OPTIMAM Mammography Image Database: A Large-Scale Resource of Mammography Images and Clinical Data
OPTIMAM Mammography Image Database: A Large-Scale Resource of Mammography Images and Clinical Data
2025-11-29https://doi.org/10.1148/atlas.1764458089269
62
Overview
Schema Version
https://atlas.rsna.org/schemas/2025-11/dataset.json
Name
OPTIMAM Mammography Image Database: A Large-Scale Resource of Mammography Images and Clinical Data
Link
https://doi.org/10.1148/ryai.2020200103
Indexing
Keywords: Serial Screening Mammograms, Breast Cancer, Interval Cancers, Artificial Intelligence Algorithms, Breast Cancer Detection, Mammography, Clinical Data, Annotated Cancers, Quantitative Imaging, Breast Screening, Digital Mammography, Digital Breast Tomosynthesis, Magnetic Resonance Imaging
Content: BR, OI, BQ, PH, MR
Author(s)
Mark D. Halling-Brown
Lucy M. Warren
Dominic Ward
Emma Lewis
Alistair Mackenzie
Matthew G. Wallis
Louise S. Wilkinson
Rosalind M. Given-Wilson
Rita McAvinchey
Kenneth C. Young
Organization(s)
Royal Surrey NHS Foundation Trust
University of Surrey
Cambridge University Hospitals NHS Foundation Trust
NIHR Cambridge Biomedical Research Centre
Oxford University Hospitals NHS Foundation Trust
St George’s Healthcare NHS Trust
Jarvis Breast Screening Centre
Cancer Research UK
Version
May 2020 Snapshot
Contact
mhalling-brown@nhs.net
Funding
The creation and ongoing development of the OPTIMAM Image Database is funded by Cancer Research UK (C30682/A28396).
Ethical review
The project has approval from an ethical research committee specializing in research databases organized by the NHS Health Research Authority. A formal local agreement to contribute cases is also gained at each site.
Comments
The OPTIMAM Mammography Image Database (OMI-DB) was created to provide a centralized, fully annotated dataset for research. It includes processed and unprocessed mammography images from UK breast screening centers, with annotated cancers and clinical details. The database includes serial screening mammograms collected over a 10-year period with data from 172,282 women as of May 2020. It has been widely used to develop and evaluate artificial intelligence algorithms for breast cancer detection.
Date
Updated: 2020-05-01
Published: 2020-10-05
Dataset
Motivation
The database was created for Cancer Research UK–funded projects OPTIMAM and OPTIMAM2 to evaluate factors affecting breast cancer detection on mammograms. The objective was to collect mammograms for women with screen-detected cancers and representative samples of normal and benign screening cases.
Sampling
Images and clinical data were collected for all women screened during 2014, and for a random selection of 25% of all women screened in 2012, 2013, and 2015 at two of the three sites. The objective was to collect mammograms for women with screen-detected cancers as well as representative samples of normal and benign screening cases.
Partitioning scheme
The database has sharing protocols that allow images to be used by researchers around the world. Data and images have been shared with more than 30 academic and commercial groups for various research aims, mainly to develop machine learning artificial intelligence techniques.
Missing information
Twenty-seven screen-detected cancers and 14 interval cancers were excluded from tables due to missing or inconsistent information.

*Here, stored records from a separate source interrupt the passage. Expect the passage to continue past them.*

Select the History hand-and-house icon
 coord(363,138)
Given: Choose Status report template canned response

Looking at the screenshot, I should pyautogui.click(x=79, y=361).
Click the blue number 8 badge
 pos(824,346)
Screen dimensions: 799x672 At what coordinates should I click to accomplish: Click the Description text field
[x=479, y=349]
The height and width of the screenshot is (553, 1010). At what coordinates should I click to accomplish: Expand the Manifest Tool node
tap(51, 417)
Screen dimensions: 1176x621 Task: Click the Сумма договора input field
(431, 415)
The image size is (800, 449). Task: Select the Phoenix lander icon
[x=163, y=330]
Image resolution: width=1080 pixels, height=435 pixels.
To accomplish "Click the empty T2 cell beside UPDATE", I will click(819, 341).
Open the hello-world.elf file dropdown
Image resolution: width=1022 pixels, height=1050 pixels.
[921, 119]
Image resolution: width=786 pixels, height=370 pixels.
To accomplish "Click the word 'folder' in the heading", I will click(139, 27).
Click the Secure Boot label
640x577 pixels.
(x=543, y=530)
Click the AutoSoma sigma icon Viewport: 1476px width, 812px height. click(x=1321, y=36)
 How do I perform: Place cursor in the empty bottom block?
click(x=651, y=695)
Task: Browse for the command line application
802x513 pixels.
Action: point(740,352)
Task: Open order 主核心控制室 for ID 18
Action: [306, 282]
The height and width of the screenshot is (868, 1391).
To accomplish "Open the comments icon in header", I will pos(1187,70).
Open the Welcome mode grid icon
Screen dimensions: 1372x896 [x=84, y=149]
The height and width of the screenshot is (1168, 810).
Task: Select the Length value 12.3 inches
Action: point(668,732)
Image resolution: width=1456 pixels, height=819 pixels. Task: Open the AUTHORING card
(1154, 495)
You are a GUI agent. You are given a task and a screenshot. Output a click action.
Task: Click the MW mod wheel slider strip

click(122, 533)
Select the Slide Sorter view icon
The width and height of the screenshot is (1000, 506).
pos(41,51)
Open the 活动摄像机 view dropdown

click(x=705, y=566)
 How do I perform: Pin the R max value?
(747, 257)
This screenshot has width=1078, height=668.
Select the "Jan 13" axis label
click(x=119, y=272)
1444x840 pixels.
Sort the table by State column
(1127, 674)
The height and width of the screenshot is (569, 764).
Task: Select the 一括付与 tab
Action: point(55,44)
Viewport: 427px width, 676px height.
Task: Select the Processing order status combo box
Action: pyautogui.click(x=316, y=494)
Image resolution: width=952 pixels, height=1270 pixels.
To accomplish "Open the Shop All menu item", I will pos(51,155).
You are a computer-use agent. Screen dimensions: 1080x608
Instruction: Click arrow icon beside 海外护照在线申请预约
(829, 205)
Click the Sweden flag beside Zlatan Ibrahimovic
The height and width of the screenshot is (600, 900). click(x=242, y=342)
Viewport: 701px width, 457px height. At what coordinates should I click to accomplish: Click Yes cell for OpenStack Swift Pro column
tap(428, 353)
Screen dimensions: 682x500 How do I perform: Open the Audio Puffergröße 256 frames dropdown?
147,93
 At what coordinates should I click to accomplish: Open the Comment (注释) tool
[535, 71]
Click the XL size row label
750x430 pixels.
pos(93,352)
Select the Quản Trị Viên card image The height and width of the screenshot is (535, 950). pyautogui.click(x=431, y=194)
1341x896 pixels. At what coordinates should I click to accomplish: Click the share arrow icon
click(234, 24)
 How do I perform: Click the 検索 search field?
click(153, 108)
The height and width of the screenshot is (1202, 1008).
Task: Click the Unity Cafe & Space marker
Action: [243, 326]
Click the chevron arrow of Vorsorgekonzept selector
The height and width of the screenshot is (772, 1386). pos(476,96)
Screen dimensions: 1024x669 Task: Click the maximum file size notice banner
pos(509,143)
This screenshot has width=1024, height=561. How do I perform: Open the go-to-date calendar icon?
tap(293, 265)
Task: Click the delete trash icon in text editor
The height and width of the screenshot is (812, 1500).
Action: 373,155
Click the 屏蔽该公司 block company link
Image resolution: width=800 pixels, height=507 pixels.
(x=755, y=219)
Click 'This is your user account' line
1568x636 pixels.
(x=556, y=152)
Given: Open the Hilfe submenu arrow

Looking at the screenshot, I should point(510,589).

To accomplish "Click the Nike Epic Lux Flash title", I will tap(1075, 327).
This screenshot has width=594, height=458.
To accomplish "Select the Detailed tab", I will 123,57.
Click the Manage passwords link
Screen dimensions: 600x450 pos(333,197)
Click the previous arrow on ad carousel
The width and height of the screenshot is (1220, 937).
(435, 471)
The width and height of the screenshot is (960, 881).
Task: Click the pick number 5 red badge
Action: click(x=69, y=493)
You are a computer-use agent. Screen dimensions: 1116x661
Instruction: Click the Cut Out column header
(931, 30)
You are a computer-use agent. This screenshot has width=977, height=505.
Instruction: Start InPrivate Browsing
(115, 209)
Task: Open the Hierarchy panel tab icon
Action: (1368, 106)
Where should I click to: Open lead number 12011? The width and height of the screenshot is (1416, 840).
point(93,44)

Relationships between instances
The database includes serial screening mammograms collected over a 10-year period, with data on current, previous, and subsequent screening episodes. Information on screening history, previous occurrences of cancer, biopsy results, and surgical procedures are collected.
External data
The National Breast Screening System (NBSS) is queried for women’s data.
Confidentiality
All potentially identifiable information is removed from the images and data at the point of collection and is inaccessible to researchers. Imaging and screening data are pseudonymized and records inserted into lookup tables.
Re-identification
All potentially identifiable information is removed from the images and data at the point of collection and is inaccessible to researchers. Imaging and screening data are pseudonymized and records inserted into lookup tables.